In the following, I want to implement a thread-safe class representing an address. To make the example short the address consists only of the street, the city, and the phone number:

You can download the source code of all examples from GitHub here.

public class MutableAddress {
	private volatile String street;
	private volatile String city;
	private volatile String phoneNumber;
	public MutableAddress(String street, String city, String phoneNumber) {
		this.street = street;
		this.city = city;
		this.phoneNumber = phoneNumber;
	}
	public String getStreet() {
		return street;
	}
	public String getCity() {
		return city;
	}
	public void updatePostalAddress(String street ,String city ) {
		this.street = street;
		this.city = city;
	}
	@Override
	public String toString() {
		return "street=" + street + 
		",city=" + city + 
		",phoneNumber=" + phoneNumber;
	}
}

I use volatile fields, line 2 till 4, to make sure that the threads always see the current values, as explained in greater detail here.
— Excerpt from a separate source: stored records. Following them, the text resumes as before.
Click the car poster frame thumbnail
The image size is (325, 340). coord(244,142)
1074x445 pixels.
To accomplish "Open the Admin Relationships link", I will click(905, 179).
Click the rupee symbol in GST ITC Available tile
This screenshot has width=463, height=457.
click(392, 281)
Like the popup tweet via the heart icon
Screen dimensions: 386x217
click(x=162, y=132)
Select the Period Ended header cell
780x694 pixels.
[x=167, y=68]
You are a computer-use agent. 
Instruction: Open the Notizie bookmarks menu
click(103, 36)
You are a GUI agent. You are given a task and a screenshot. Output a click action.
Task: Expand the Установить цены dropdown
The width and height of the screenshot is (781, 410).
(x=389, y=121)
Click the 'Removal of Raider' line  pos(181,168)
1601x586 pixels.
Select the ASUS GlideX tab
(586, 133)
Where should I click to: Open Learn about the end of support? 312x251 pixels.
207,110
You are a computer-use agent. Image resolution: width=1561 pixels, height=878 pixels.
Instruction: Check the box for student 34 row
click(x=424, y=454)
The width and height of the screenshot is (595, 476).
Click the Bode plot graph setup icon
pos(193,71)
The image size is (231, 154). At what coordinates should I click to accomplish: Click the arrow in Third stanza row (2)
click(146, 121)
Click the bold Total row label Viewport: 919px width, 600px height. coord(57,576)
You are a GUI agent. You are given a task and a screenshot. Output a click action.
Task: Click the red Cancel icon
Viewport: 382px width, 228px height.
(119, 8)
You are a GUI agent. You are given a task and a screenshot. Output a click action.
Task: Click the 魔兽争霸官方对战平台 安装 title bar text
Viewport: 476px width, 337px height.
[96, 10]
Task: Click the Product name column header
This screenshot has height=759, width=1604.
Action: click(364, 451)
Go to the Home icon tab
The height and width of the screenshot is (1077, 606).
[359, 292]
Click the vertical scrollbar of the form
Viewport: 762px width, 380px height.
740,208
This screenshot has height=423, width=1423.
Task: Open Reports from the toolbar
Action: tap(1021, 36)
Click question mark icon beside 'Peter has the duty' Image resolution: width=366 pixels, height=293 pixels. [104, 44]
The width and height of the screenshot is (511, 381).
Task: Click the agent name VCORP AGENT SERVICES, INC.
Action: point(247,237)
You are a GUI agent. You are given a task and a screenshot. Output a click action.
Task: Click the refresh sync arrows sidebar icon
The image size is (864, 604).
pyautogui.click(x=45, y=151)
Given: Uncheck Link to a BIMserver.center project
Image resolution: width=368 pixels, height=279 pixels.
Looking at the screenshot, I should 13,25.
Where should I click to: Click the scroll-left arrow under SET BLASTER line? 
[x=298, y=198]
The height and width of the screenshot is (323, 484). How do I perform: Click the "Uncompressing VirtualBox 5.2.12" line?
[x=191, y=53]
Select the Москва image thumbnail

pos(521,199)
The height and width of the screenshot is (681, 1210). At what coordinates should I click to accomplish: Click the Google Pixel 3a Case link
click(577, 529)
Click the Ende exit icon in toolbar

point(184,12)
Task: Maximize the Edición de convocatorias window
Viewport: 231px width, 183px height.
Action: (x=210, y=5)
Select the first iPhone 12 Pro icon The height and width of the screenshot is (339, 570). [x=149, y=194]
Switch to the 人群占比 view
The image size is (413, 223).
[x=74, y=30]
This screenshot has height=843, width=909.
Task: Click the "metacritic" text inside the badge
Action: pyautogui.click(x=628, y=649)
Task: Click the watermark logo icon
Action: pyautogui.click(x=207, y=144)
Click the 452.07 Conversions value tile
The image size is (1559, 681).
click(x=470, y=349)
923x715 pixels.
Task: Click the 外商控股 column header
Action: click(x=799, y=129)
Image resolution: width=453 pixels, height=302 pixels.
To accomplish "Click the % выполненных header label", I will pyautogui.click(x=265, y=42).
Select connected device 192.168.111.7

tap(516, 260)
To check if this class is thread-safe I use the following test:

public class ConcurrencyTestReadWrite {
  private final MutableAddress address = new MutableAddress("E. Bonanza St." 
	, "South Park" , "456 77 99");
  private String readAddress;
  @Interleave(ConcurrencyTestReadWrite.class)
  private void updatePostalAddress() {
  	address.updatePostalAddress("Evergreen Terrace" , "Springfield");
   }
  @Interleave(ConcurrencyTestReadWrite.class)
  private void read() {
	readAddress = address.toString();
  }	
  @Test
  public void test() throws InterruptedException {
   Thread first  = new Thread( () ->    {  updatePostalAddress();  } ) ;
   Thread second = new Thread( () ->   {  read();  } ) ;
   first.start();
   second.start();
   first.join();
   second.join();	
   assertTrue(  "readAddress:" + readAddress  ,  
	readAddress.equals(
	"street=E. Bonanza St.,city=South Park,phoneNumber=456 77 99")  || 
	readAddress.equals(
	"street=Evergreen Terrace,city=Springfield,phoneNumber=456 77 99") );	
  }
}

I need two threads to test if the class is thread-safe, created in line 15 and 16. I start those two threads, line 17 and 18. And then wait till both are ended using thread join, line 19 and 20. After both threads are stopped I check if the read address equals either the value before or after the update, line 21 till 25.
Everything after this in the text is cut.